Did you know that push-ups will sculpt much more than just your arms?
Tip 14: Learn how to do raised push-ups with Amanda Bisk #UNLEASHYOURSUMMER
It’s time to put this must-do exercise to practice, the right way! Here’s something you might not have known about the humble push up, it’s not just a pec and arm exercise, it's actually one of the best ways to build overall upper body and abdominal strength. Use my tips below to perfect your technique and get the most from your push ups!
What muscles will we use? Arms, Pecs, Shoulders, Abdominals, Deep Abdominals.
Why they are good for us: Not only do they work our big upper body muscles to tone our arms and shoulders, push ups also challenge you inner core and stability muscles (the muscles that protect your spine and encourage good posture.
How to do them :
- Start by finding a raised surface, the higher it is, the easier the exercise will be.
- Find your plank position (Pic 1) with your hands placed slightly wider than shoulder width. Keep a nice straight line from the crown of your head to your heels.

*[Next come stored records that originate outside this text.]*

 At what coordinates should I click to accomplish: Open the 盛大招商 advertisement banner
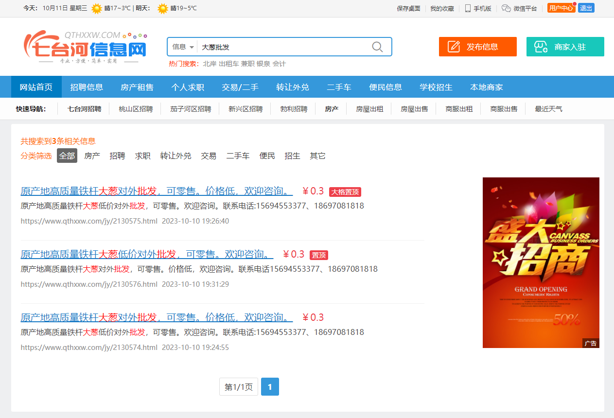coord(541,262)
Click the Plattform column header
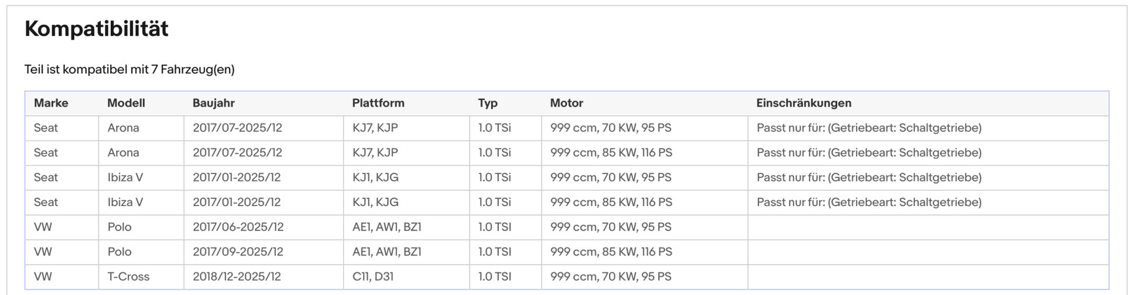The width and height of the screenshot is (1134, 295). click(378, 103)
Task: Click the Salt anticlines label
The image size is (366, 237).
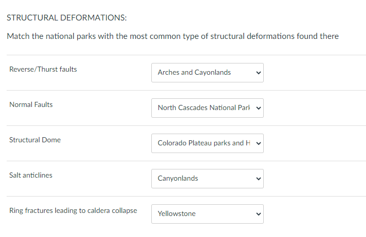Action: [x=31, y=175]
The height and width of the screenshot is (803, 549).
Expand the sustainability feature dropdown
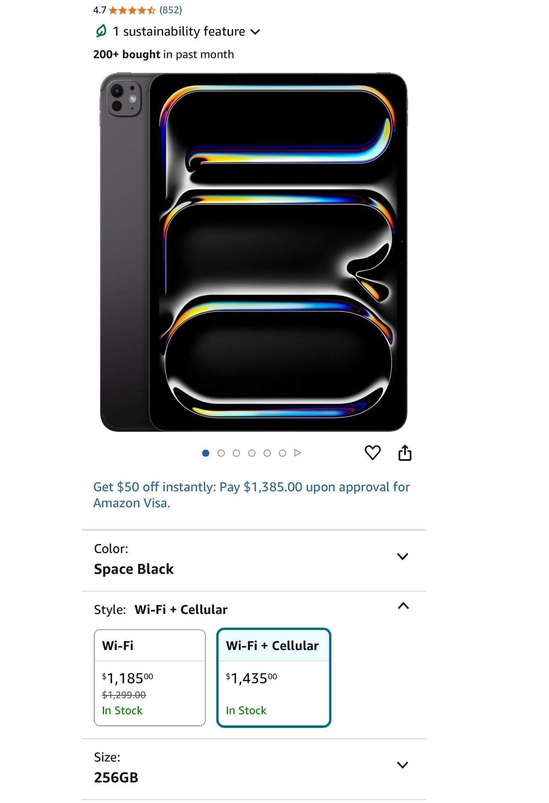[x=255, y=32]
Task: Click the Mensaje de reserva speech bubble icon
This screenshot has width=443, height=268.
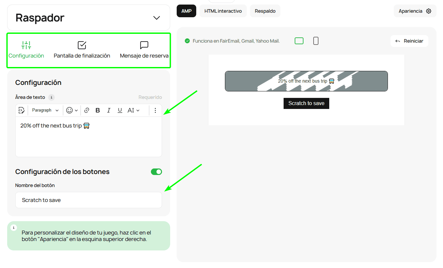Action: (x=144, y=45)
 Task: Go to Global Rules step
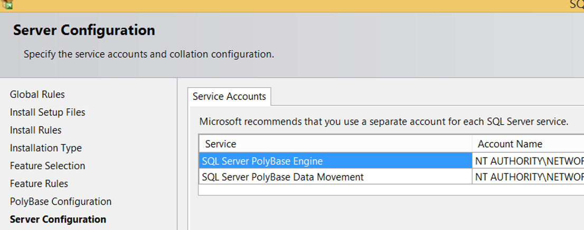[x=37, y=94]
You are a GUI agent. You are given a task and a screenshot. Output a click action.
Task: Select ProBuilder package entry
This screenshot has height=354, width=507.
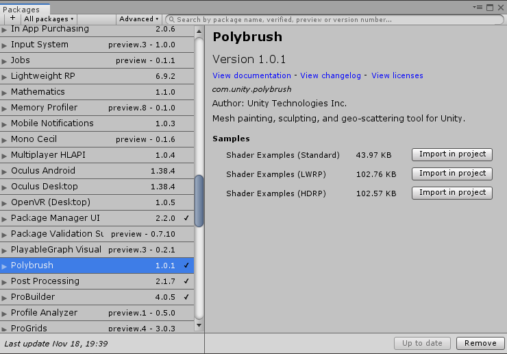33,297
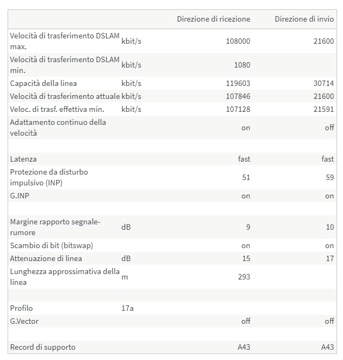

It’s important to pull your belly button into your spine to activate your core, and pull your shoulders AWAY from your ears (think ‘long neck’) to remove tension from your neck.

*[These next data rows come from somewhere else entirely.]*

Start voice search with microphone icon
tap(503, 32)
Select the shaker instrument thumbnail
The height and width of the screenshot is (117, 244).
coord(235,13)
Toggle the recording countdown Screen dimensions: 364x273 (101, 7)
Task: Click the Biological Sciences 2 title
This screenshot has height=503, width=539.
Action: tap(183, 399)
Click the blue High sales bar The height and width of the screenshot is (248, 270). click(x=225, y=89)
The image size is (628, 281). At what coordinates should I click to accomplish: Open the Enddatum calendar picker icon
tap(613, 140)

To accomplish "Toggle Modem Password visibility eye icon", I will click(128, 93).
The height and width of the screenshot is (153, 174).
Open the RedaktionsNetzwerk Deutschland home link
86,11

- Holding this strong body position start to bend your elbows, lowering your chest (Pic 2). Activate your core to stop any sagging in your lower back.

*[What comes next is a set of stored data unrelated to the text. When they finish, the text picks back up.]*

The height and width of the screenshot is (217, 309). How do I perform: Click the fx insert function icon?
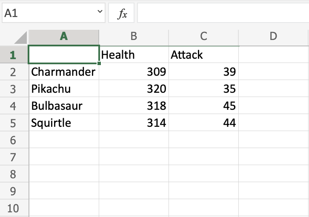tap(122, 14)
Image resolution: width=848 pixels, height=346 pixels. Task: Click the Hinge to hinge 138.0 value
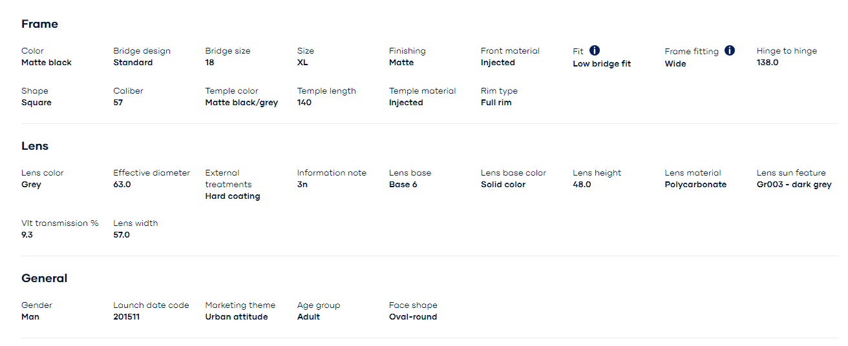point(768,63)
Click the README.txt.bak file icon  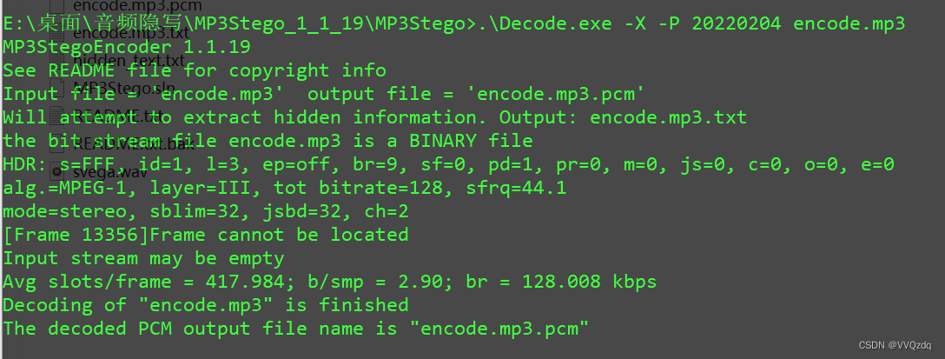tap(57, 143)
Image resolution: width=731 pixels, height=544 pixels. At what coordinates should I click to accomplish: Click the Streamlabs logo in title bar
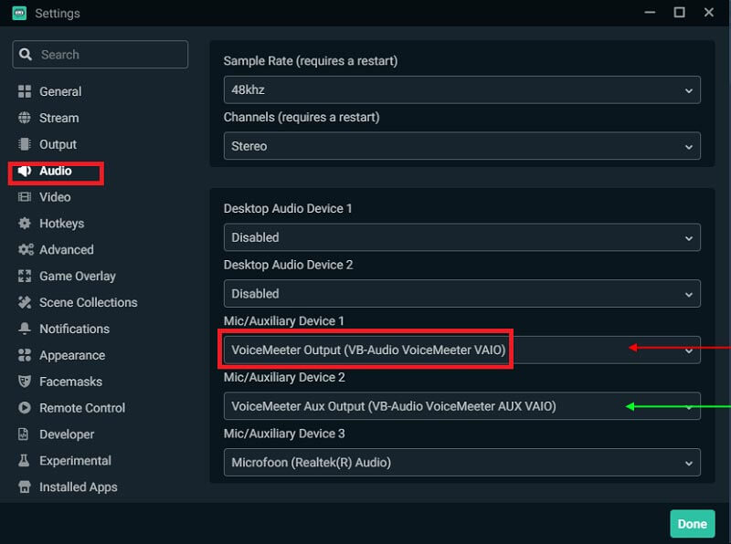point(18,13)
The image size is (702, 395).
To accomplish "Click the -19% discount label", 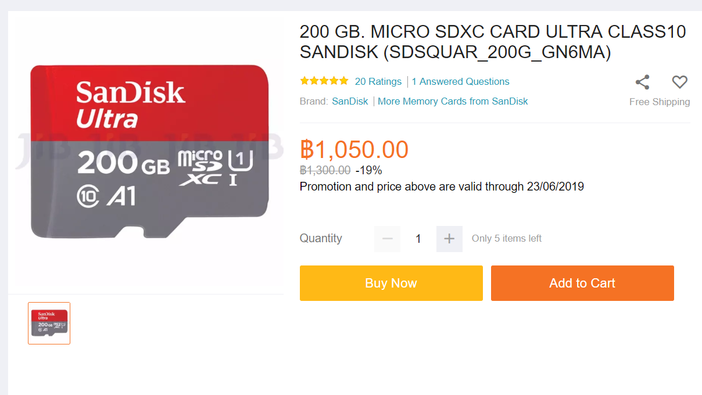I will tap(368, 170).
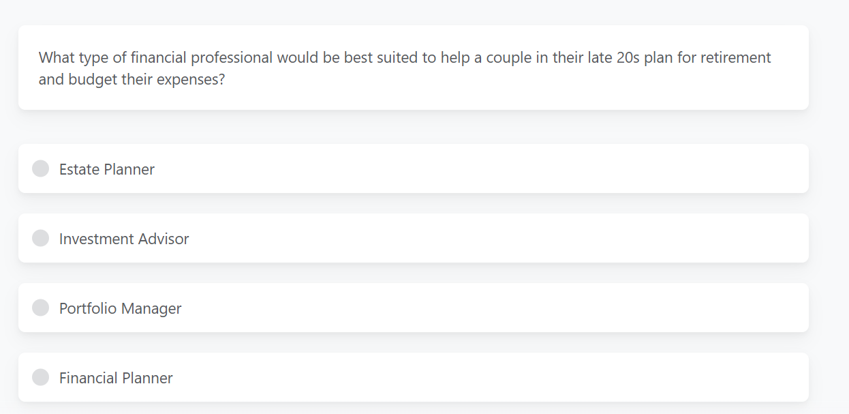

Important: It is very common to drop your head here and allow your shoulders to lift your ears during this exercise (like a hunch back position), especially if you are new to the push up or are still developing upper body strength…Make sure you keep your head up and neck long, and only lower down as far as you can keeping good technique. Don’t worry you will get stronger with practice!
At home: This exercise is perfect to do using a dinning room chair, kitchen bench top, or if you are a beginner even a wall (wall push ups). Do sets of 20 repetitions, with 1min recovery in between while you are waiting for dinner to cook!